Your objective =>
Pull out every line of the material that contains the string "size", matching case exactly.

Information provided =>

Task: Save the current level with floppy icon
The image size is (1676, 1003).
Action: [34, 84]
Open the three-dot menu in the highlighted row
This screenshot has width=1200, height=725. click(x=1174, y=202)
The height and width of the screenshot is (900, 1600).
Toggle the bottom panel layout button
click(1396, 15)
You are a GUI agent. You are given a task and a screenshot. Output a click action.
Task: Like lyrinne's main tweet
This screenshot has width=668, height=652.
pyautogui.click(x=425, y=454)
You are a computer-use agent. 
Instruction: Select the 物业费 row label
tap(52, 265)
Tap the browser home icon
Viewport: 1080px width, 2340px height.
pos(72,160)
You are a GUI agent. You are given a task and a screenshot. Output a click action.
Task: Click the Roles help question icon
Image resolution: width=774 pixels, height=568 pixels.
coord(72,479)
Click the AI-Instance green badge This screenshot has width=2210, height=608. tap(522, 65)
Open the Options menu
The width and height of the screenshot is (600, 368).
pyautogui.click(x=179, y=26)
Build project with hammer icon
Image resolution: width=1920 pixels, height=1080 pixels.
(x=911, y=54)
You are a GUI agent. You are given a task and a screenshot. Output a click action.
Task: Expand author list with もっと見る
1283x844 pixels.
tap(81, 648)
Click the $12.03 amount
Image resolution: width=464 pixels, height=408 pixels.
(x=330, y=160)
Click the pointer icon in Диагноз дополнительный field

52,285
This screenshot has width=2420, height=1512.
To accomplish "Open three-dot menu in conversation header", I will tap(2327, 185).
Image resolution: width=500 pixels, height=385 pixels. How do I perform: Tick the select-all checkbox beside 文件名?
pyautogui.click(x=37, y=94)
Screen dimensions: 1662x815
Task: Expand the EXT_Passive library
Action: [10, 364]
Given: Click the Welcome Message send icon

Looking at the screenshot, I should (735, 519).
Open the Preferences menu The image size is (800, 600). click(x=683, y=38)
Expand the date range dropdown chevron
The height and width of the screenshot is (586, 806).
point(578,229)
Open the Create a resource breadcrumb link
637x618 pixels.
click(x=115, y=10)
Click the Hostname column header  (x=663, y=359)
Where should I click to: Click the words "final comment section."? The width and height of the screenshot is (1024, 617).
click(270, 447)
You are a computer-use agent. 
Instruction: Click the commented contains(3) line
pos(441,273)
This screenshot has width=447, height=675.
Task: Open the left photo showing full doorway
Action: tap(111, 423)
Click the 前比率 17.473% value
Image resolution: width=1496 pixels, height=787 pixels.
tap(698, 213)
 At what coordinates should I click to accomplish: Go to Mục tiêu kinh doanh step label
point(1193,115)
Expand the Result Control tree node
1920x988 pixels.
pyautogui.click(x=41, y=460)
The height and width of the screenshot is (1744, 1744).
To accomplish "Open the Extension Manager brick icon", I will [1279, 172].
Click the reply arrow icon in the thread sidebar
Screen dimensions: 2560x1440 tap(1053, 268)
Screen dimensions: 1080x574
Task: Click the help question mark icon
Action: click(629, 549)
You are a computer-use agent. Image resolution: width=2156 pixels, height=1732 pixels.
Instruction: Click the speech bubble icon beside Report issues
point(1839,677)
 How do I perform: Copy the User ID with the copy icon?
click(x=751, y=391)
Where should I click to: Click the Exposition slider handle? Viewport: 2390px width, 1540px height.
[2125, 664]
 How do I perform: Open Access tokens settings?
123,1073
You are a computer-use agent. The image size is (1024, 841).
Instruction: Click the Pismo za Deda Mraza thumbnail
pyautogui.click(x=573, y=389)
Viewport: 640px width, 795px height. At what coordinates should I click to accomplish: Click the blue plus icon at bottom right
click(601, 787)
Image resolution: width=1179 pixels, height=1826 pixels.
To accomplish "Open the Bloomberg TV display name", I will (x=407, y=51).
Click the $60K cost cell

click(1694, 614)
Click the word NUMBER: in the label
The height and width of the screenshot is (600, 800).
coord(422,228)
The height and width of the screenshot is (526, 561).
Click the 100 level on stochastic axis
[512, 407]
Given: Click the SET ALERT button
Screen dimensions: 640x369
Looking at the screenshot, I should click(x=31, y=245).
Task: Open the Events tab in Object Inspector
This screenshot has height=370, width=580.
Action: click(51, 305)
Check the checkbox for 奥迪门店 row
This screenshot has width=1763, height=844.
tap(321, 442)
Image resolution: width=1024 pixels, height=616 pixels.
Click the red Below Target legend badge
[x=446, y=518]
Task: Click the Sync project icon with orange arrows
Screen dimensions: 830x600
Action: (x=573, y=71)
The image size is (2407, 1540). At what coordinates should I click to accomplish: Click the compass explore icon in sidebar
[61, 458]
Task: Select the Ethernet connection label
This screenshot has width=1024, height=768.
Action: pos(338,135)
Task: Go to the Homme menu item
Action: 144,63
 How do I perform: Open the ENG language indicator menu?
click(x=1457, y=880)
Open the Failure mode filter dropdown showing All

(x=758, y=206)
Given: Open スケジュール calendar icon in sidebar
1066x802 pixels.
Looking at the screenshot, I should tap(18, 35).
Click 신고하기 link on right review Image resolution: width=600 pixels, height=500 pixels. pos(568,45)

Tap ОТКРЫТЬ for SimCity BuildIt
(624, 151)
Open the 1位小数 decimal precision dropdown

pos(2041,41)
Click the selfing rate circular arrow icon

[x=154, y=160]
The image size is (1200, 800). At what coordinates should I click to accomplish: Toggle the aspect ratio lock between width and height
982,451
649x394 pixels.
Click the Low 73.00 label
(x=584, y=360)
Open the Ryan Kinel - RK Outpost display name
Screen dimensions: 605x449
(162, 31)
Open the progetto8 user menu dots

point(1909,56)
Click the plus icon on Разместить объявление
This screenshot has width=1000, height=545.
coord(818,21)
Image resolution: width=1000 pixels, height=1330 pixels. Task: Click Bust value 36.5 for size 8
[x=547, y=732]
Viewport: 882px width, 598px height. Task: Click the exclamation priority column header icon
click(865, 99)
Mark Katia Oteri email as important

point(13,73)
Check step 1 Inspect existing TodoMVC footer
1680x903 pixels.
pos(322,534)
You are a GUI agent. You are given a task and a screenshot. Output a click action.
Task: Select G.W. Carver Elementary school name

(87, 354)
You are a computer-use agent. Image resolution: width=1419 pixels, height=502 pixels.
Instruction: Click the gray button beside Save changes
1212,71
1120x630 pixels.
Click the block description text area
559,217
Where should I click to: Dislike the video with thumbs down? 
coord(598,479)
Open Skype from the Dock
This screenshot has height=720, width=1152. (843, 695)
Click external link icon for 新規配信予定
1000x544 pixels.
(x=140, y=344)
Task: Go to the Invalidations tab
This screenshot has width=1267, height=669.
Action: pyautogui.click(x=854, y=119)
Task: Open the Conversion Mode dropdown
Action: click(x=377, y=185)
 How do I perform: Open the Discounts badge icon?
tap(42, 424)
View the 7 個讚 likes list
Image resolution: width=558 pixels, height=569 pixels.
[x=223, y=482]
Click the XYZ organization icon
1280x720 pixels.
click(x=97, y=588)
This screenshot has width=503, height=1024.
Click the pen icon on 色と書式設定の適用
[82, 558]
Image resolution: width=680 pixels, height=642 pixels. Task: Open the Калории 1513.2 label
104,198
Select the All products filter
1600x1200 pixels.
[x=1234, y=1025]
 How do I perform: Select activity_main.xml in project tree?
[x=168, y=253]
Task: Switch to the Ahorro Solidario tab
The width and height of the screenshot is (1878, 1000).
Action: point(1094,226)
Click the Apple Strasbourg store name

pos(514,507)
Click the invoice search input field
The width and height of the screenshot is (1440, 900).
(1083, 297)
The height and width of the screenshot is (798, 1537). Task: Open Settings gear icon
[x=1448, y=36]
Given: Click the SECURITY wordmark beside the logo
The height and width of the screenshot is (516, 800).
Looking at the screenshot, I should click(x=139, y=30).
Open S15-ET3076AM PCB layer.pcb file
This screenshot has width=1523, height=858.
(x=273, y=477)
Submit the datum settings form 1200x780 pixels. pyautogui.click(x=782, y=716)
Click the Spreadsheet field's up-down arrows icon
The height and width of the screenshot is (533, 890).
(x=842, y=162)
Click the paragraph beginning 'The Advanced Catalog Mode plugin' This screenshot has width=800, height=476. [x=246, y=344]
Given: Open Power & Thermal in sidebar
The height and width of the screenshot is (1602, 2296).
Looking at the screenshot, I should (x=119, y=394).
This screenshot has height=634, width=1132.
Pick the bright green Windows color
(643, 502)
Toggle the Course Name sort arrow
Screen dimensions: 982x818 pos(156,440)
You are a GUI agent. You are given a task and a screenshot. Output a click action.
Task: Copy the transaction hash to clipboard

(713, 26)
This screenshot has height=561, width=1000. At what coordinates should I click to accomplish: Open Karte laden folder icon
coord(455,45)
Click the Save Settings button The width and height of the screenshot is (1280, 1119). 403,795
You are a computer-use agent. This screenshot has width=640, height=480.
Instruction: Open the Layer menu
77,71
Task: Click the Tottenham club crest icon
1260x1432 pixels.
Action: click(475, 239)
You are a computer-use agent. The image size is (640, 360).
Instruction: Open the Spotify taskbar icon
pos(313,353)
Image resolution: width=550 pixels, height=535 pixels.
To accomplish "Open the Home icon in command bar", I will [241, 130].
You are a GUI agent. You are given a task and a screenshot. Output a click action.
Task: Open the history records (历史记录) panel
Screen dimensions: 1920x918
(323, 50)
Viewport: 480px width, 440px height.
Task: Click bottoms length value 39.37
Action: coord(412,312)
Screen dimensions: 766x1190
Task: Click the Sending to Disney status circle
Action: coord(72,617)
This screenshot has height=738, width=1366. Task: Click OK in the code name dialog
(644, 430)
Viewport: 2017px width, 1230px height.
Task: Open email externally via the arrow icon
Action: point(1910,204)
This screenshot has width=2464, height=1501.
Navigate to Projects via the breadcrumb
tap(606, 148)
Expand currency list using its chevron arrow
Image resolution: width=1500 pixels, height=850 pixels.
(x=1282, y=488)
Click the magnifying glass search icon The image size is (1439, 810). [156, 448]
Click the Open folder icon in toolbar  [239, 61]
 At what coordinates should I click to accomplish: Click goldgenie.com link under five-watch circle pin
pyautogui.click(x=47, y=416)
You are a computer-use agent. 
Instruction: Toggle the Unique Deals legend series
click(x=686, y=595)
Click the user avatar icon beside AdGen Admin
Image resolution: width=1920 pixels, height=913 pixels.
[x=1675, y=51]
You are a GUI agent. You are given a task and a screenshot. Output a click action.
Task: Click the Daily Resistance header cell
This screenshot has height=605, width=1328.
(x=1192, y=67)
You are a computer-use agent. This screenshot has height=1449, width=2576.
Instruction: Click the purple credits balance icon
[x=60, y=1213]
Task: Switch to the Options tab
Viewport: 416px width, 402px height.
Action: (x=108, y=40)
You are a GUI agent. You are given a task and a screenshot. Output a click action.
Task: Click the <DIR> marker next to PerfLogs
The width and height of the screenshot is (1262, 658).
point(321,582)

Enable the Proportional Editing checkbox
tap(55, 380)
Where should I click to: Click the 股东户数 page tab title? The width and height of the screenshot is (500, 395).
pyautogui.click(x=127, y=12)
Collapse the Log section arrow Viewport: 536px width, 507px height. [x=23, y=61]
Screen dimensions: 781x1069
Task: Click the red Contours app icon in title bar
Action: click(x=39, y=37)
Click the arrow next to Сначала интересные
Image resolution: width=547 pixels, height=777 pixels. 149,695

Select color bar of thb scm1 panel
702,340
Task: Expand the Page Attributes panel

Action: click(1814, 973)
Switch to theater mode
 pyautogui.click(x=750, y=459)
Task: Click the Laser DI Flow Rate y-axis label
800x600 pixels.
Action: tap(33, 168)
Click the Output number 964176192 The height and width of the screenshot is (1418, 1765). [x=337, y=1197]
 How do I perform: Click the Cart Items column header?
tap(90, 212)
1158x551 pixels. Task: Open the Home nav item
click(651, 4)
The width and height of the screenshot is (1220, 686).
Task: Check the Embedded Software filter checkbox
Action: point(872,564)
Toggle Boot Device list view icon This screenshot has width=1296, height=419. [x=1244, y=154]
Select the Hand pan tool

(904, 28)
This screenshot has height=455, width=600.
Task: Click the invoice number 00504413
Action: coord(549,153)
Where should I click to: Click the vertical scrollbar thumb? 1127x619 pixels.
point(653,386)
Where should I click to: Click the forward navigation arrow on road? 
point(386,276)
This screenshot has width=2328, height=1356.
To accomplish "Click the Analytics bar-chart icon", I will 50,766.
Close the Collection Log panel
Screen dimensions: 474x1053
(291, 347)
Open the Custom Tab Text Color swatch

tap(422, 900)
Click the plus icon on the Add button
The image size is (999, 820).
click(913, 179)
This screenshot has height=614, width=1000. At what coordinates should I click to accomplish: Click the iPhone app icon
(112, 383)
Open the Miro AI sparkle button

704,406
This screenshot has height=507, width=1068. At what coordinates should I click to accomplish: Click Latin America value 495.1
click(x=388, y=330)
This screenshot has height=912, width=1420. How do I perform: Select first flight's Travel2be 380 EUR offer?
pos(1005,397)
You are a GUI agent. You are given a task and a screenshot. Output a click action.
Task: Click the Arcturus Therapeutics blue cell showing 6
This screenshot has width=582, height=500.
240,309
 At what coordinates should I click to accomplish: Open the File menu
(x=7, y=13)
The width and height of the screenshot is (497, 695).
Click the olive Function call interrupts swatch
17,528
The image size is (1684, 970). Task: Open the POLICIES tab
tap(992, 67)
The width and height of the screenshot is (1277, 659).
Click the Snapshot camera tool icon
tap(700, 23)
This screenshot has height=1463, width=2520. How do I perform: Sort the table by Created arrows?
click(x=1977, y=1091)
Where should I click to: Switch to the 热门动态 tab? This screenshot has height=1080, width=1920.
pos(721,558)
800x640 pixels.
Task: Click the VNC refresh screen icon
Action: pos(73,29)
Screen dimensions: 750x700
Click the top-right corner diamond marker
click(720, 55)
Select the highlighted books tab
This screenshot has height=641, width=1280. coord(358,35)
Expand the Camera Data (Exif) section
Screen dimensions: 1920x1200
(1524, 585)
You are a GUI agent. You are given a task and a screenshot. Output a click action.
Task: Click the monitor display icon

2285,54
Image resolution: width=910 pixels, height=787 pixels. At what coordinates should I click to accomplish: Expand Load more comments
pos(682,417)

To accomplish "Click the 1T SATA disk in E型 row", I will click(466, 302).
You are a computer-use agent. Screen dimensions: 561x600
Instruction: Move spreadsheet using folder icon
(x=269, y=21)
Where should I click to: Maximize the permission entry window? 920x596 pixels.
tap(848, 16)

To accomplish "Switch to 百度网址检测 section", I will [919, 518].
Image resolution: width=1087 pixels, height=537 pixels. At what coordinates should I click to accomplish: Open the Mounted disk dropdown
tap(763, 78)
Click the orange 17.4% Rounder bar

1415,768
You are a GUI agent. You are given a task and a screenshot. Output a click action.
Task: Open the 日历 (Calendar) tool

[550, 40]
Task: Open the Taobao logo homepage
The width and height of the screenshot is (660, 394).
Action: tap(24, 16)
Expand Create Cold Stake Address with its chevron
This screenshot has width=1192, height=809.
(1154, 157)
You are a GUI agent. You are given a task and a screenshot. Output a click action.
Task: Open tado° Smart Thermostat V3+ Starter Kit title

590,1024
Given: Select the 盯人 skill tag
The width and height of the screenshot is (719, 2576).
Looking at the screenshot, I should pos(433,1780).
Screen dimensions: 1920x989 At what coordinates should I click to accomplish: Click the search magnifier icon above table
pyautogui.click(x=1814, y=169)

Exercise result =>
The image size is (1676, 1003).
Open the Preferences menu The image size is (800, 600). click(x=683, y=38)
You are a computer-use agent. The image size is (1024, 841).
The image size is (2407, 1540). At what coordinates should I click to accomplish: Click the compass explore icon in sidebar
The image size is (1200, 800). At what coordinates should I click to accomplish: Toggle the aspect ratio lock between width and height
Image resolution: width=1000 pixels, height=1330 pixels. Task: Click Bust value 36.5 for size 8
You are a computer-use agent. The image size is (640, 360).
Click the magnifying glass search icon The image size is (1439, 810). [156, 448]
The image size is (999, 820).
The image size is (1684, 970). Task: Open the POLICIES tab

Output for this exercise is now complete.